## WHAT YOU WILL DO:
Within the listing below, please show every line carrying the string "Comment".

## INFORMATION SHOWN:
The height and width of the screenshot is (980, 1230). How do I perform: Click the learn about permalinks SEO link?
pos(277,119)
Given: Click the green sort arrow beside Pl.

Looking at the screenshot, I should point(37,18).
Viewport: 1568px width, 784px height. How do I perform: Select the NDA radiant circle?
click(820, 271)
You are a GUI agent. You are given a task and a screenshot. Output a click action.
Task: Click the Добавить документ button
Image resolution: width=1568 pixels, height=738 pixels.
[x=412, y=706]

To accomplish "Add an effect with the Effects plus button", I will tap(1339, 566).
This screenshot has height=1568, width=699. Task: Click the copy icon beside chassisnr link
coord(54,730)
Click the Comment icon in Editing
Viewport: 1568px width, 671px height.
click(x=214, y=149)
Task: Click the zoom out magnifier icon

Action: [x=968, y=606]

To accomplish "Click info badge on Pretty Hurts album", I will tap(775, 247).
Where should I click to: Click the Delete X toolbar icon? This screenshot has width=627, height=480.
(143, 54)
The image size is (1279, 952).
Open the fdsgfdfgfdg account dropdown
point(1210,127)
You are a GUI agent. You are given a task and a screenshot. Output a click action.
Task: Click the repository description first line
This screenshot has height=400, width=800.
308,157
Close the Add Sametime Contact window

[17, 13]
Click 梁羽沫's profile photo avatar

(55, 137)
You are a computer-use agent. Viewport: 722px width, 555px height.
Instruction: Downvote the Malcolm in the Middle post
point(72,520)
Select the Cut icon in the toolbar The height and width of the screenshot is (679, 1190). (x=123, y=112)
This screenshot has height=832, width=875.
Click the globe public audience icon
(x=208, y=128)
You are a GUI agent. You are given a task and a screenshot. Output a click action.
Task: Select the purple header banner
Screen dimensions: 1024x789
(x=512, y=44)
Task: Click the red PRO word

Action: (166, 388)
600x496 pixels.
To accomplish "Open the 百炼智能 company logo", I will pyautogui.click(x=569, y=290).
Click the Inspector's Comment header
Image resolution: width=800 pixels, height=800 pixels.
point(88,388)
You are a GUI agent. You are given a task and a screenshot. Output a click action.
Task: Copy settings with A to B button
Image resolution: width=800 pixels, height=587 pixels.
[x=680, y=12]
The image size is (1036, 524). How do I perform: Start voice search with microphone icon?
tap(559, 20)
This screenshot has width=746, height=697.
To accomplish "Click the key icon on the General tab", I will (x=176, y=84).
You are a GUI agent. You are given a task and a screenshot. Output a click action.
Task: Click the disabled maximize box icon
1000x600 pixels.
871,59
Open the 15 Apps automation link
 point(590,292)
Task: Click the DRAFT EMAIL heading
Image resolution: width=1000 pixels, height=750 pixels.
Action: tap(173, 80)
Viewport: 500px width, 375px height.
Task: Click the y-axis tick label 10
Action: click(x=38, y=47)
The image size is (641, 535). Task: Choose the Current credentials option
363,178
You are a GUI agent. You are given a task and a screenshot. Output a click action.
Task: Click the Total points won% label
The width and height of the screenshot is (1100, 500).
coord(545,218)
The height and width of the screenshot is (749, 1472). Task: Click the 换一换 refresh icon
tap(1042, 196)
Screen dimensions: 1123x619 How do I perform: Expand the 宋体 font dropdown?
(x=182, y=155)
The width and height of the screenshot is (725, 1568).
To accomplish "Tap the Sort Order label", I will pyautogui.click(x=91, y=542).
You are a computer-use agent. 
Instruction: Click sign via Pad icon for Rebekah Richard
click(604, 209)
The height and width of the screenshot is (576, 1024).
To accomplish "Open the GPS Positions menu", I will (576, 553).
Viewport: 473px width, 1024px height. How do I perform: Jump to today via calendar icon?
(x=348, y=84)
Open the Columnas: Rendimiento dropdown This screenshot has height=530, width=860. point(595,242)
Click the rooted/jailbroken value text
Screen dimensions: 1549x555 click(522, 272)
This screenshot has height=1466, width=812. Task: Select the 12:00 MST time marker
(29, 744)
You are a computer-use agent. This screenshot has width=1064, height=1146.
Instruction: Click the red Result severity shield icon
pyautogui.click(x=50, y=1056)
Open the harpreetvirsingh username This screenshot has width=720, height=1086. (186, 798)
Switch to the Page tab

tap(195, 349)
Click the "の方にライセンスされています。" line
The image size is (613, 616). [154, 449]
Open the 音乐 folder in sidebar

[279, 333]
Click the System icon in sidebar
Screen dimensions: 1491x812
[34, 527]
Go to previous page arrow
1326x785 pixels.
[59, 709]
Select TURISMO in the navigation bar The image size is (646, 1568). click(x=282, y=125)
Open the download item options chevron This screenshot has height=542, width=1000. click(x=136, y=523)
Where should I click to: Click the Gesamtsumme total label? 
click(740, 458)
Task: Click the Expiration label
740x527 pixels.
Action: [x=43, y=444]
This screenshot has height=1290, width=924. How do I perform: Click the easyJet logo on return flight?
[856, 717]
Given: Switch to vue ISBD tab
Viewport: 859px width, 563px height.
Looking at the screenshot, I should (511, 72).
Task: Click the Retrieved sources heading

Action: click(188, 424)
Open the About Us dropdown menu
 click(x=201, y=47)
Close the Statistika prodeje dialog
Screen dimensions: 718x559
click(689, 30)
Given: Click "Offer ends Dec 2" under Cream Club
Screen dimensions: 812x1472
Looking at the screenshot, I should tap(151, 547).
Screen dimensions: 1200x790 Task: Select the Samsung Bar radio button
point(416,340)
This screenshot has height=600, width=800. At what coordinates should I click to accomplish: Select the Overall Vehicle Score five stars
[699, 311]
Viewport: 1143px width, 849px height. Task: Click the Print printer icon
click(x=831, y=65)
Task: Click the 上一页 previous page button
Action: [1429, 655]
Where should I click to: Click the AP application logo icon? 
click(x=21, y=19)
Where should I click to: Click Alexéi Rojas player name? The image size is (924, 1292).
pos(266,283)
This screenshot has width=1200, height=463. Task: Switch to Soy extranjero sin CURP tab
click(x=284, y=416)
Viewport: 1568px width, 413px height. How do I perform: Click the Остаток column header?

## ANSWER BOX:
Click the Comment icon in Editing
Click the Inspector's Comment header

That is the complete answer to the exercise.